Inspirations
J'ai beaucoup évolué dans ma conception du jardin quand j'ai fait la connaissance d'Erwan Tymen. En vérité je ne l'ai jamais rencontré, je n'ai même jamais visité un de ses jardins, mais j'ai lu le livre (dix-neuf jardins, éditions Coop Breizh)
Jusque là je n'avais pas été spécialement attiré par ses jardins entrevus sur les pages des revues spécialisées. Je les trouvais un peu froids, rigides,sans fantaisie. J'ai découvert qu'il savait aussi créer des ambiances plus intimistes quand il rencontrait une maison chargée d'histoire, qu'il pouvait accompagner l'esprit du lieu sans imposer une recette.

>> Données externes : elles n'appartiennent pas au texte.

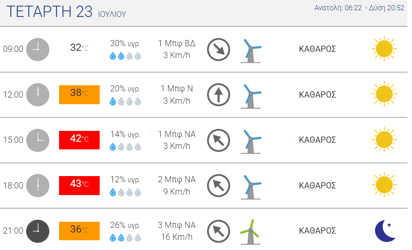The width and height of the screenshot is (412, 250).
Task: Click the 3 Μπφ ΝΑ 16 Km/h wind text
Action: [x=177, y=231]
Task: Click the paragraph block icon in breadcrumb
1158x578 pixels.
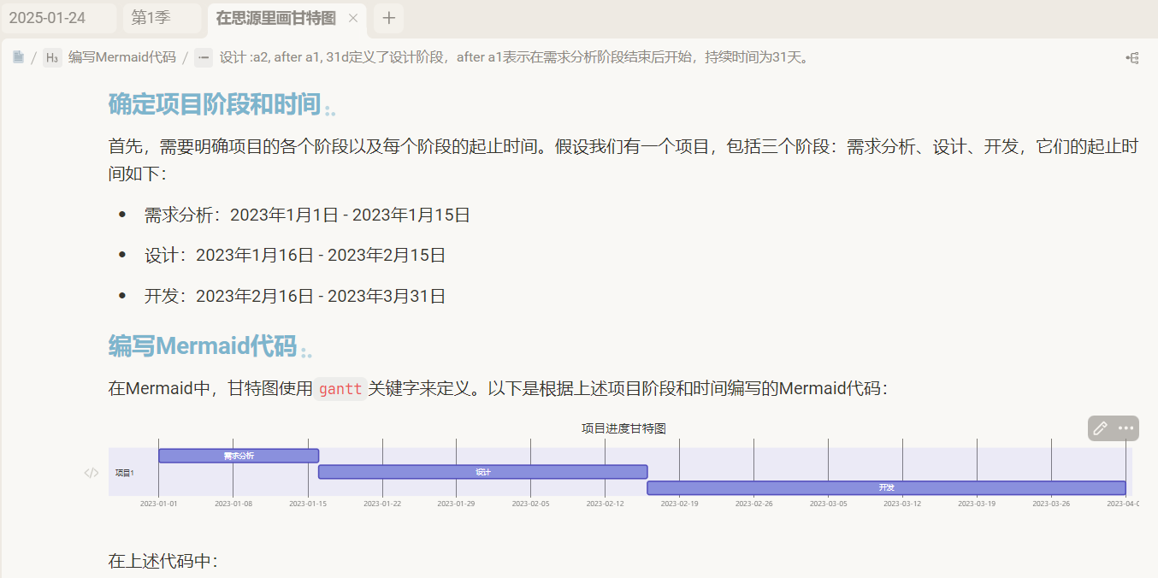Action: [204, 57]
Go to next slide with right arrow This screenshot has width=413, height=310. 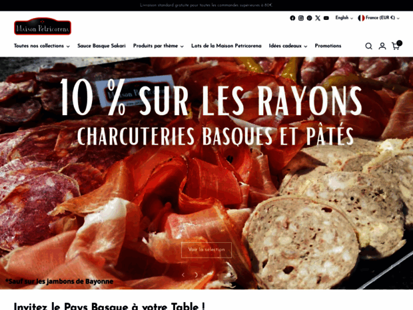pyautogui.click(x=196, y=275)
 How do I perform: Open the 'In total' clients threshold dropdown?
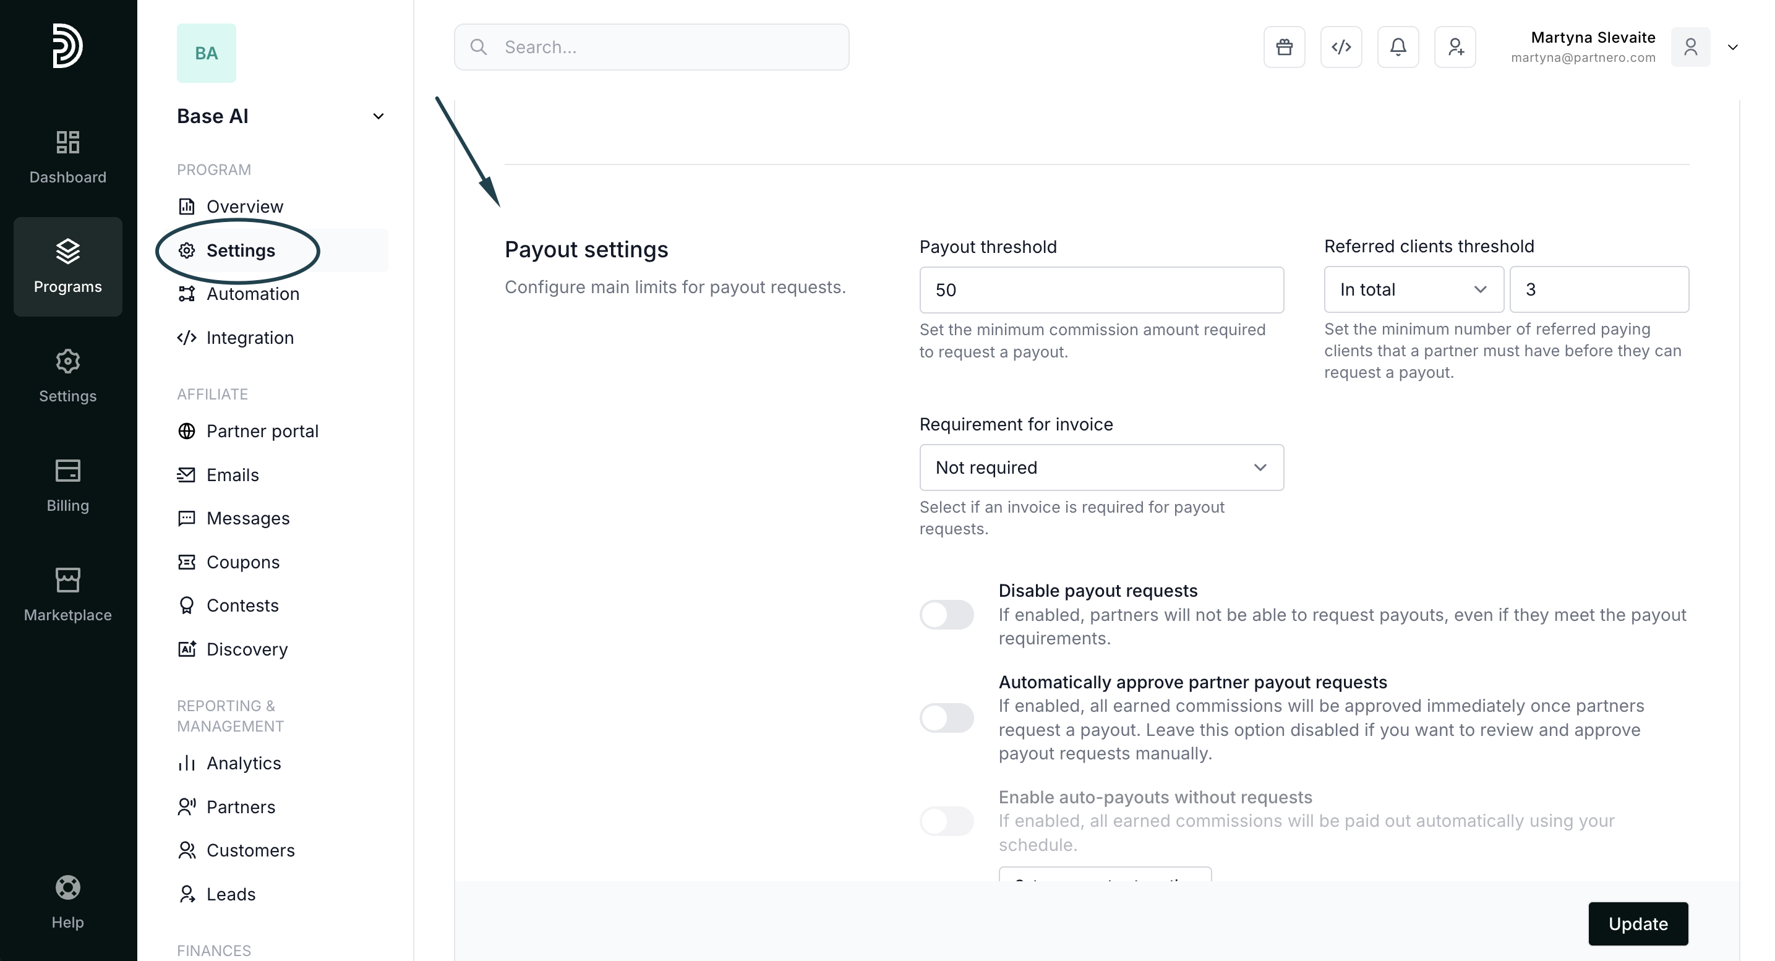coord(1413,289)
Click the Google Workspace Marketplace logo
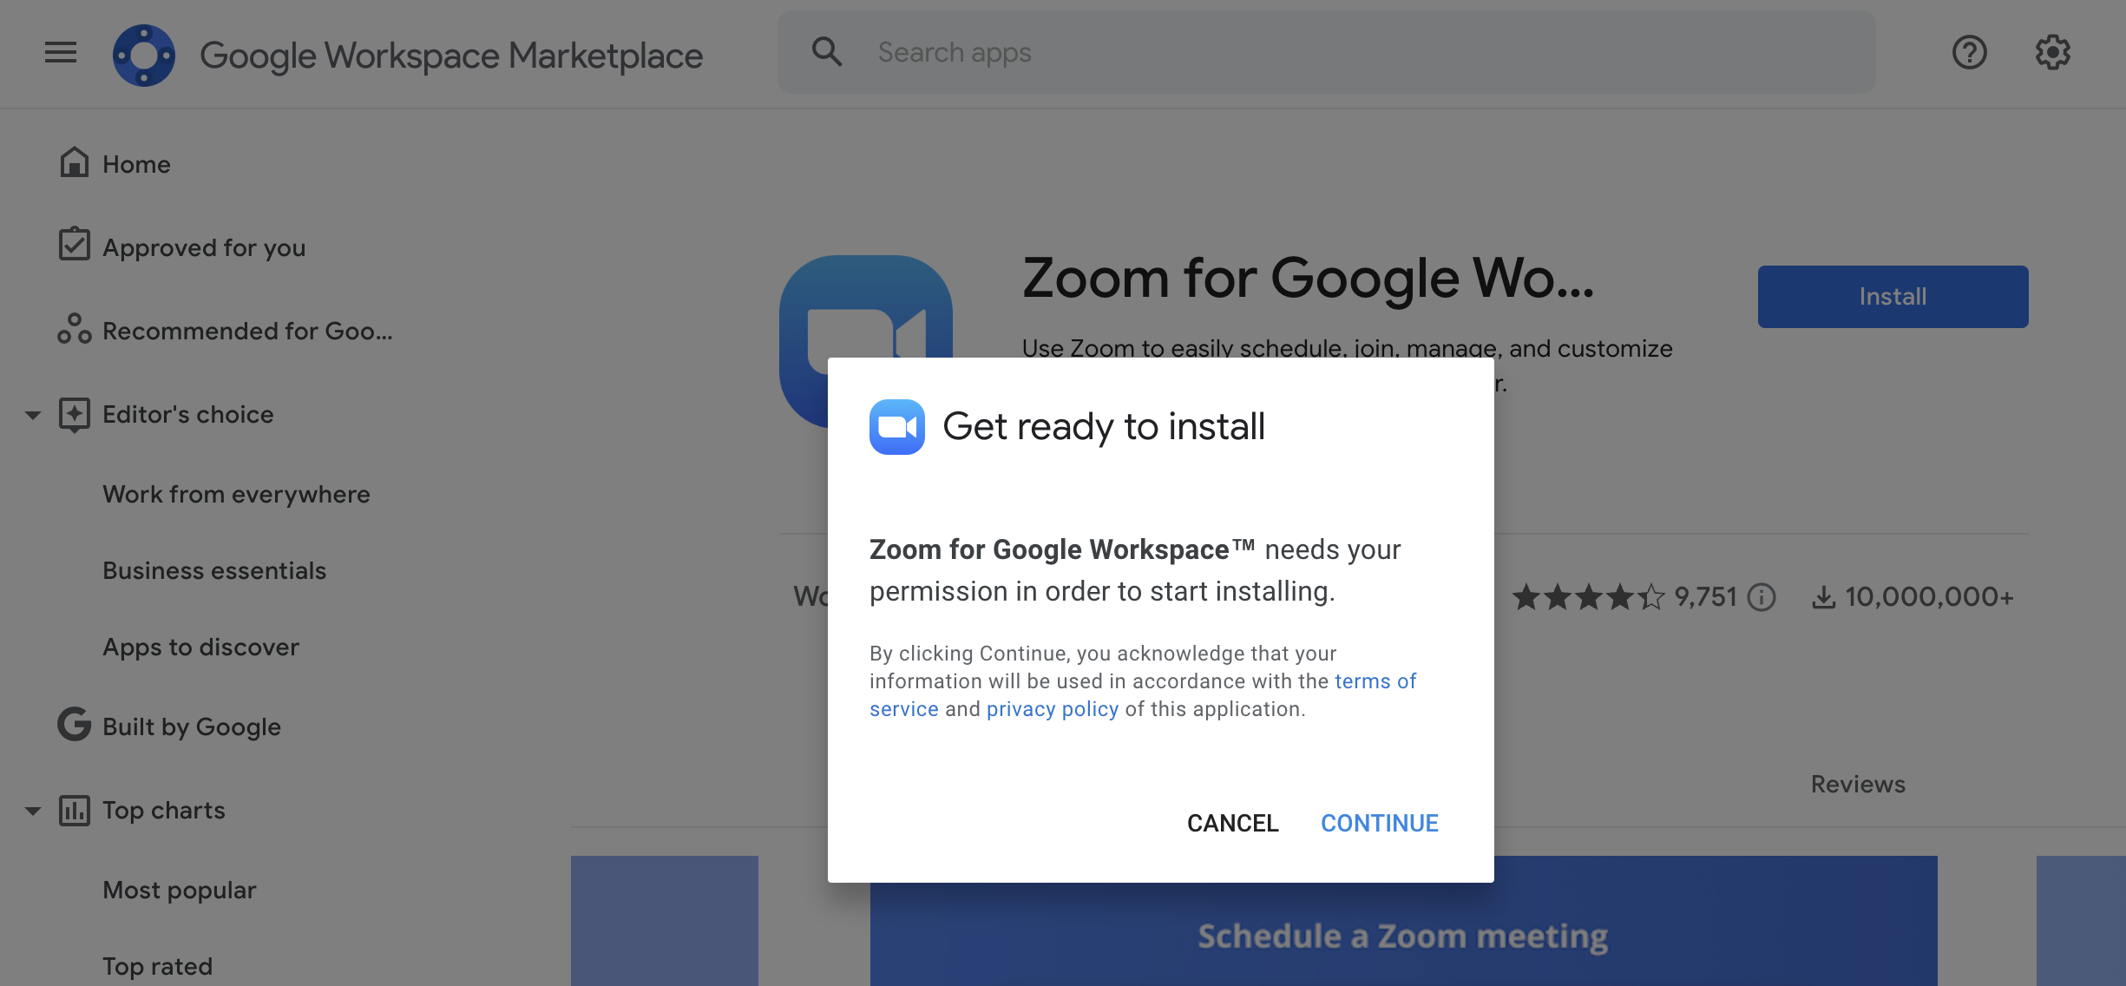 click(144, 55)
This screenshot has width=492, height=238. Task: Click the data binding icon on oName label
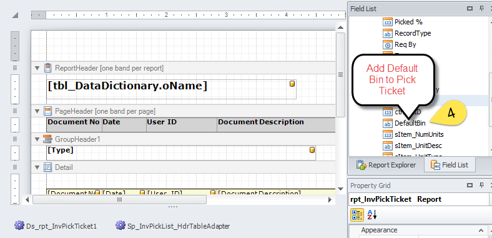292,84
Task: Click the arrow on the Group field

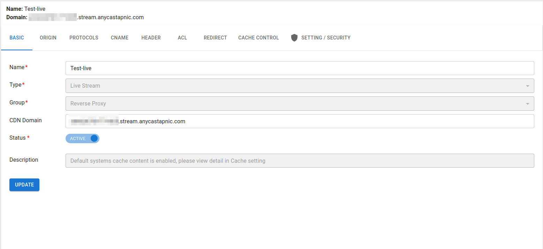Action: pyautogui.click(x=527, y=104)
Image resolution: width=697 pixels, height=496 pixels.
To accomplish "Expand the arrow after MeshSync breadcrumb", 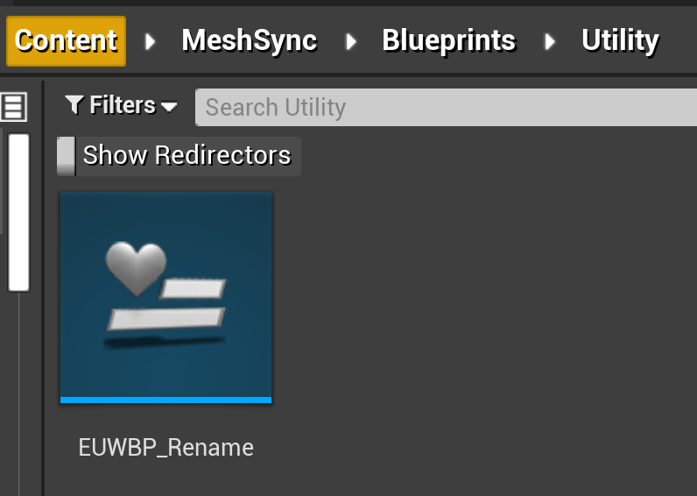I will (351, 41).
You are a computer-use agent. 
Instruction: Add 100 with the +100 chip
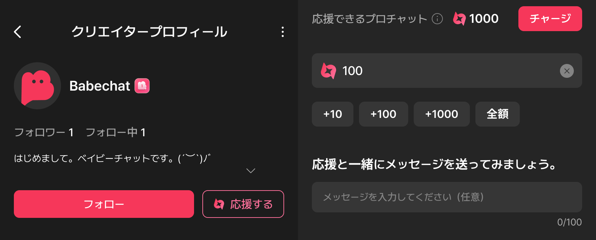point(383,114)
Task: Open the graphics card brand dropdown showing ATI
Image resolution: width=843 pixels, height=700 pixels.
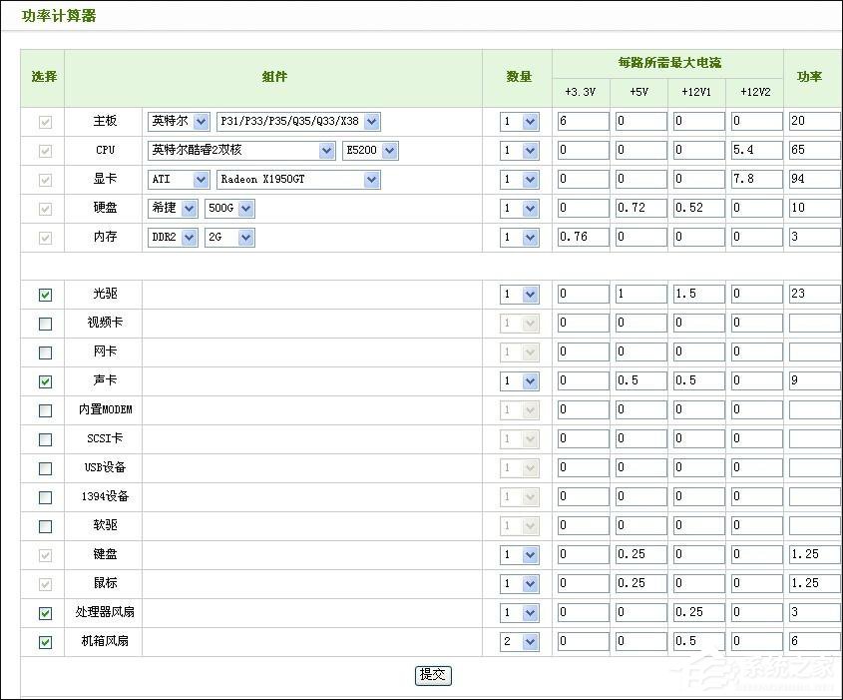Action: pos(178,179)

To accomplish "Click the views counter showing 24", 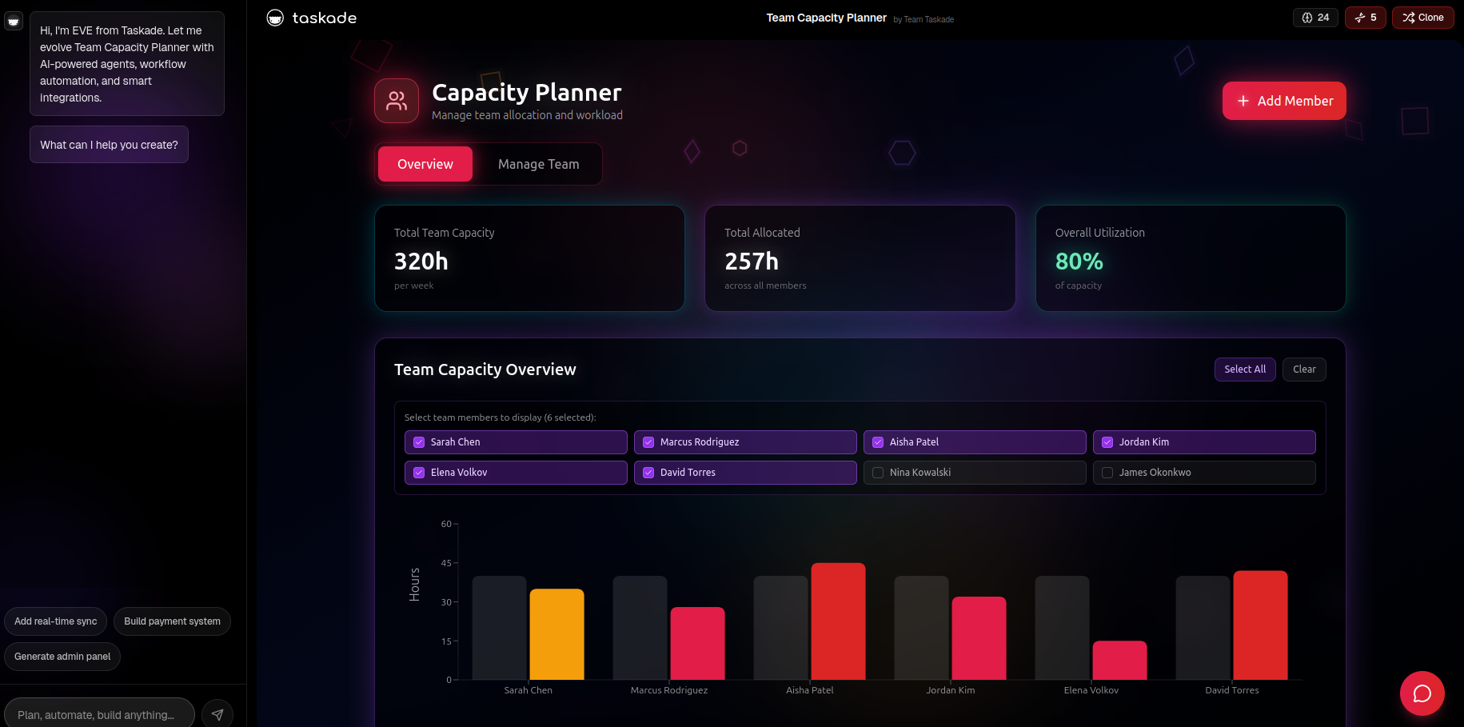I will 1315,18.
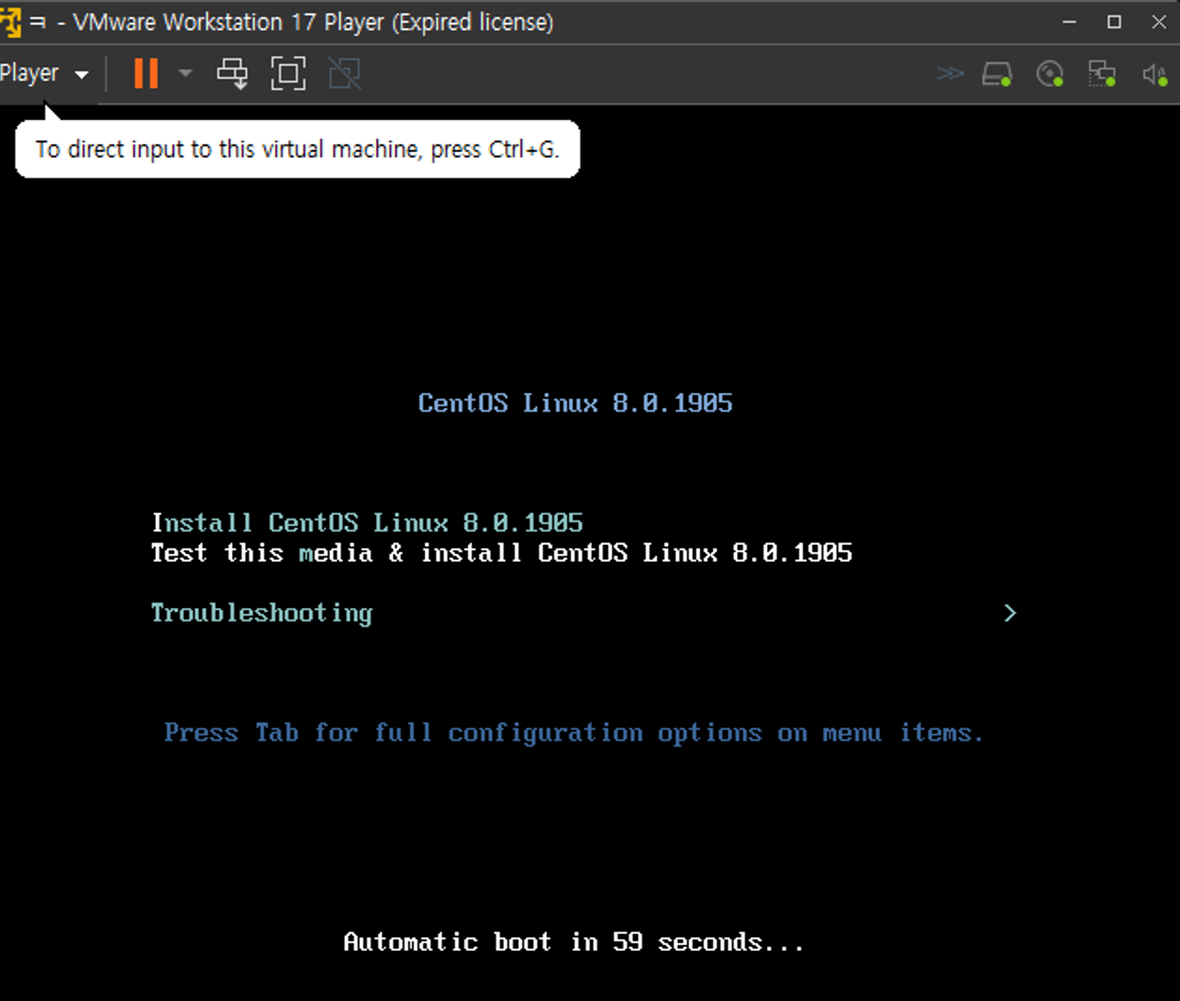Click the CD/DVD drive device icon
The width and height of the screenshot is (1180, 1001).
(1050, 74)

J'ai surtout compris une des clefs de sa pensée: s'inspirer de l'émotion ressentie à la vue de paysages naturels, en l'occurence ceux, battus par le vent de Bretagne, d'Irlande ou de Nouvelle Zélande.
D'où sa fascination pour des végétaux soumis à des conditions extrêmes, qui se tordent, se nanifient, se rabougrissent... Le choix délibéré dans ses jardins de graminées, de teintes fanées, de minéralité...
Bref, tout ce que je déteste.
Il faut comprendre que quand on habite au royaume du vent, on déteste la tempête. La première, si on la voit au sec et en sécurité, on la trouve extraordinaire. Le spectacle de la nature déchaînée a quelque chose de fascinant. Mais après des jours passés à consolider sa toiture et des nuits sans sommeil, sans cesse réveillé par les hurlements du vent, on finit par se lasser. On ressent un immense soulagement quand tout s'arrête, quand le silence se fait soudain.
Il me restait donc à trouver un autre paysage, plus adapté à mon moi profond, qui évoque en mon coeur des émotions positives.
Il m'est revenu le souvenir de cette petite prairie un jour de début de printemps. Le fracas de la tempête s'est apaisé. On entend clairement le chant des oiseaux, le murmure du ruisseau, sans être gêné par le sifflement du vent. L'air est doux.
L'herbe, tondue rase par la dent de quelques chevaux, est piquetée de fleurettes, de pâquerettes et de trèfle vagabond. La croupe moussue de gros rocher de granite, polis par les ans, émerge ça et là de cette pelouse vert tendre. Les contours incertains de la prairie sont dessinés par des talus de pierres tachetées de lichens gris ou orange et s'estompent sous la poussée des ajoncs fleuris d'or et de l'aubépine constellée d'étoiles immaculées. Une auge de pierre recueille un filet d'eau, jaillit d'on ne sait où. Le trop-plein s'écoule en gazouillant,faisant naître sur son passage mousses et fougères, et de flaque en flaque rejoint le ruisseau. Quelques pierres plates jetées de guingois forment un gué improvisé. Du côté de la mer quelques arbres tordus, vieux guerriers protecteurs, font rempart de leurs branches contre le vent noir de l'hiver.
L'émotion retrouvée, il reste à la matérialiser, dans un jardin bien réel ! C'est sans doute le plus difficile.